-------- Source records --------
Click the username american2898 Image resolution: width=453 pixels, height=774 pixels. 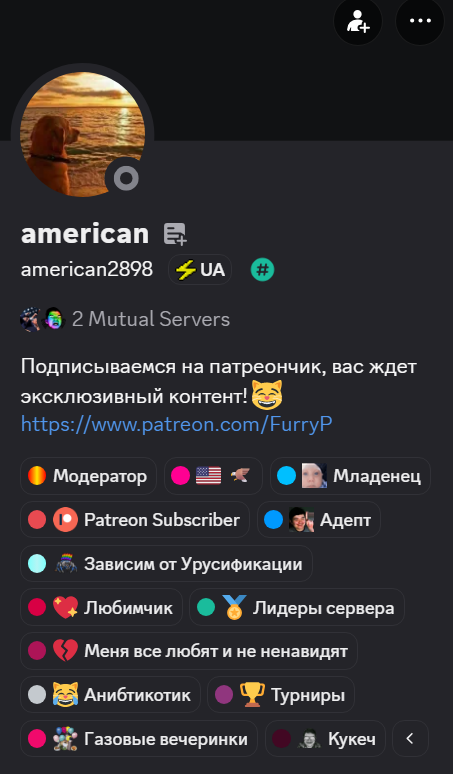87,270
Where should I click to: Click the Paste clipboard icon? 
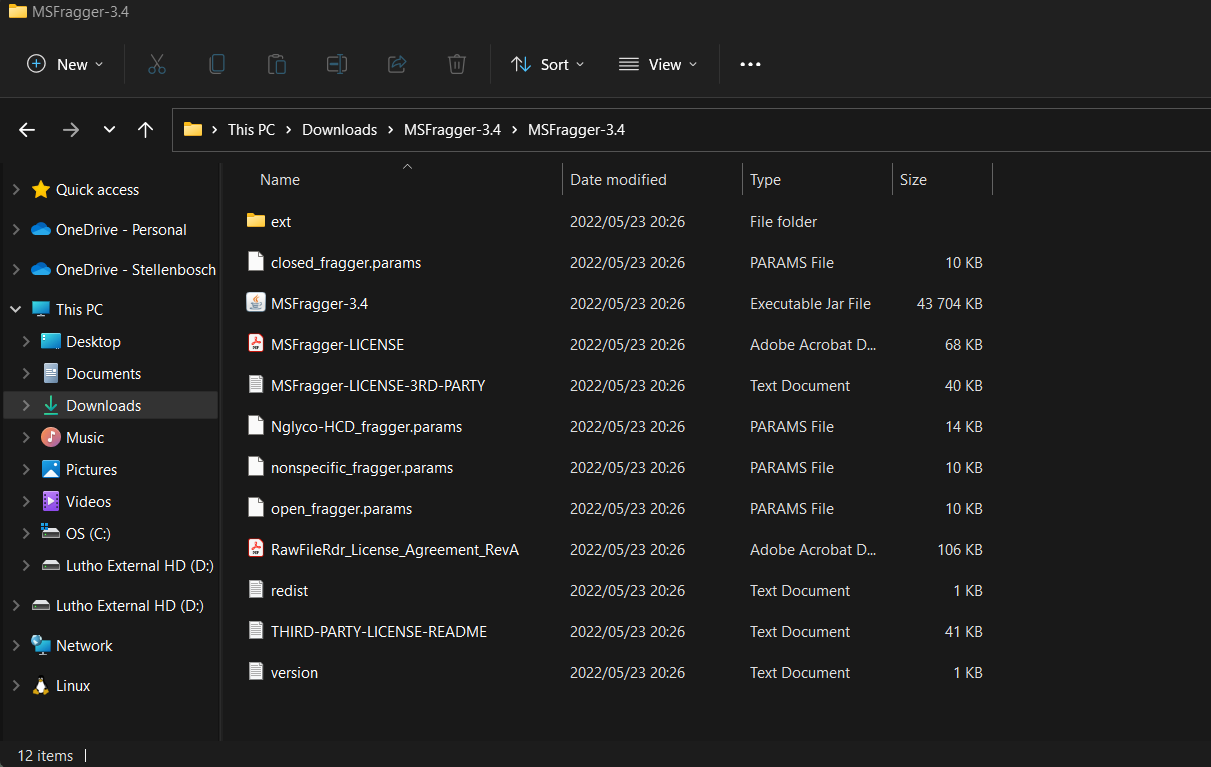pyautogui.click(x=277, y=64)
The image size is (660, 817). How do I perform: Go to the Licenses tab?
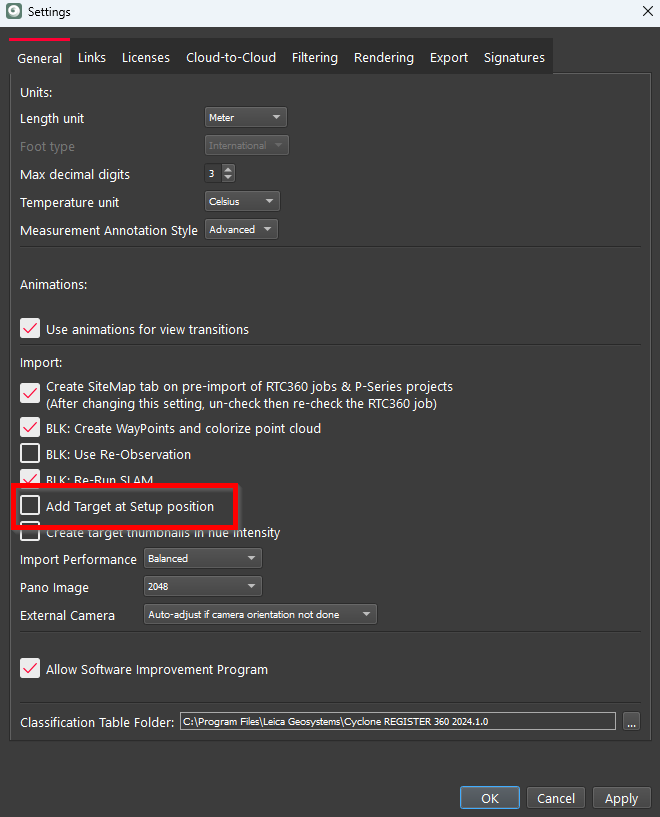(x=146, y=57)
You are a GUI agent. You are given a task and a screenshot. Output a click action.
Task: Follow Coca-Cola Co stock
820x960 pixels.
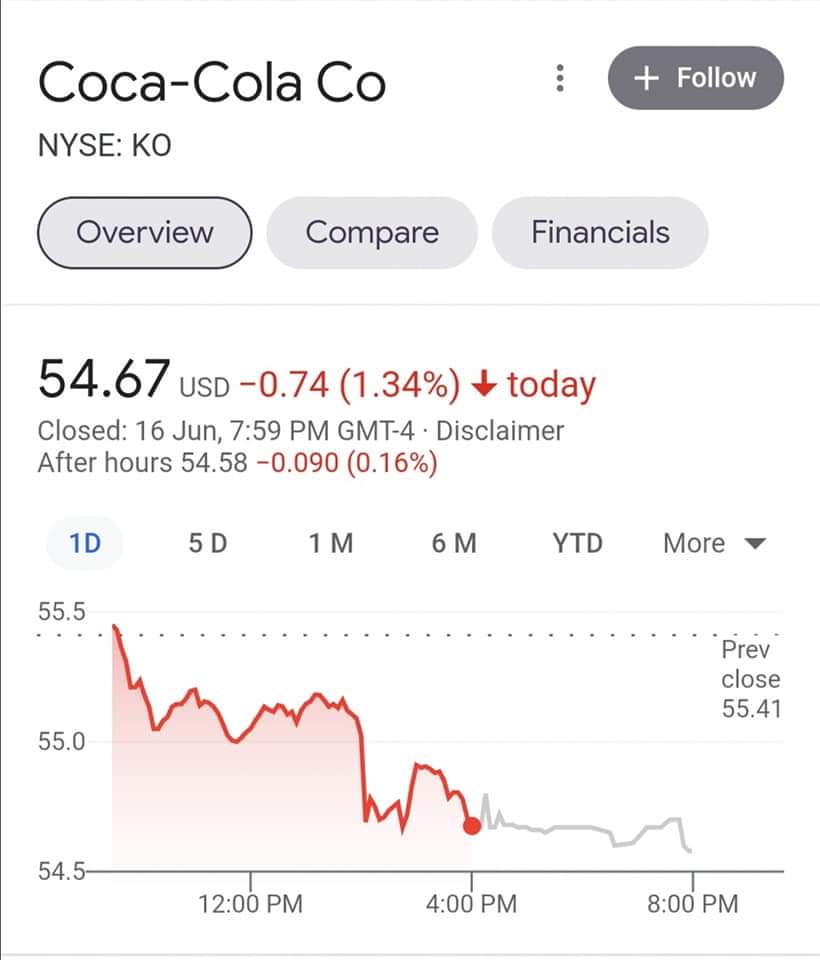click(695, 78)
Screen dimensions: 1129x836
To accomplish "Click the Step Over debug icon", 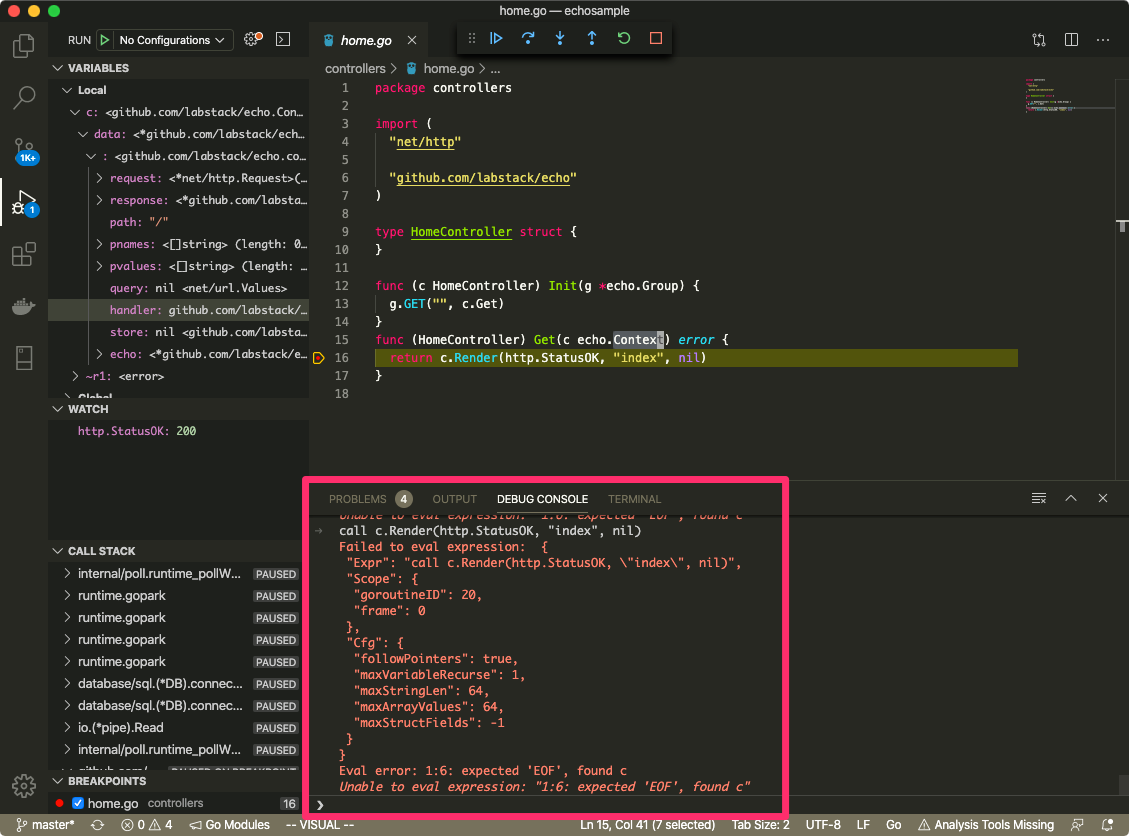I will pyautogui.click(x=528, y=39).
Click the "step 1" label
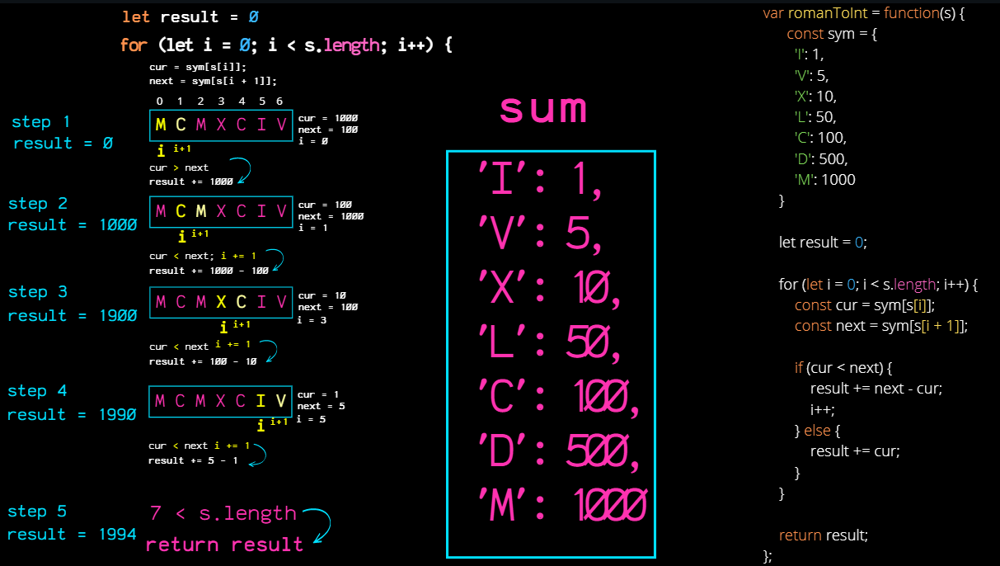The image size is (1000, 566). tap(41, 122)
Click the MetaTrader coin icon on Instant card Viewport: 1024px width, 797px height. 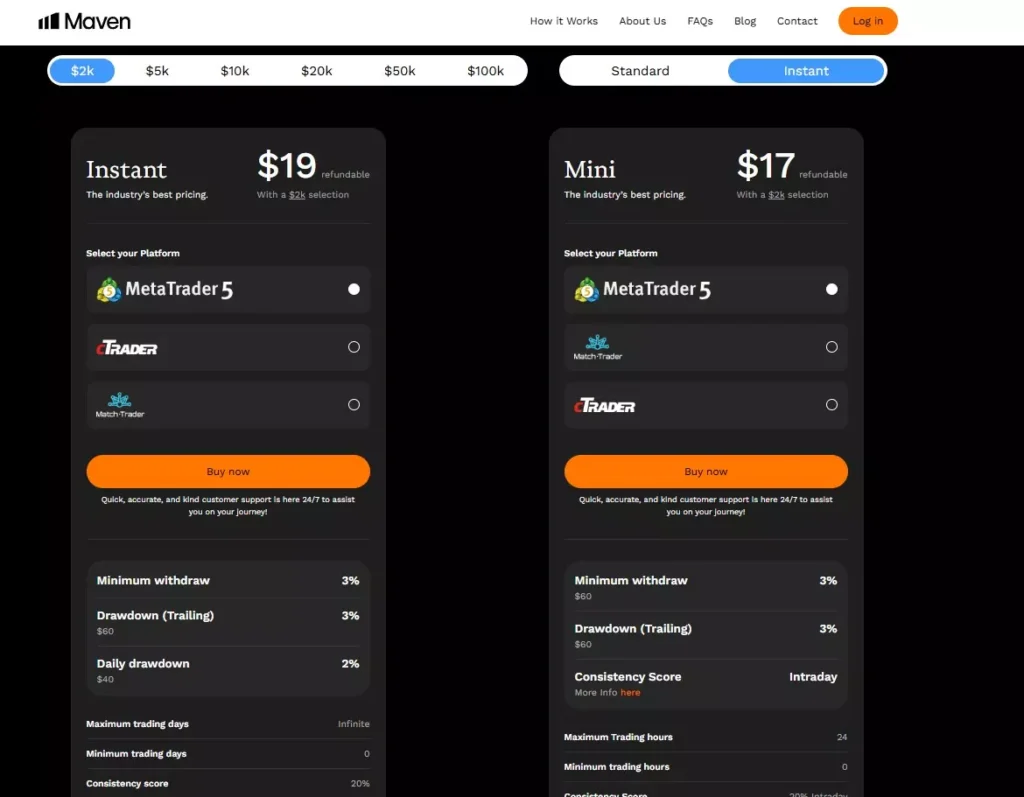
--------
● **What to work on**: Give again the stretch of the entries above that begins at the line with "The image size is (660, 817)." and ends at the line with "Screen dimensions: 1129x836", word for word, with no pictures.

● **Response**:
The image size is (660, 817). How do I perform: Go to the Licenses tab?
(x=146, y=57)
You are a GUI agent. You are given a task and a screenshot. Output a click action.
Task: Follow Coca-Cola Co stock
820x960 pixels.
click(695, 78)
Screen dimensions: 1129x836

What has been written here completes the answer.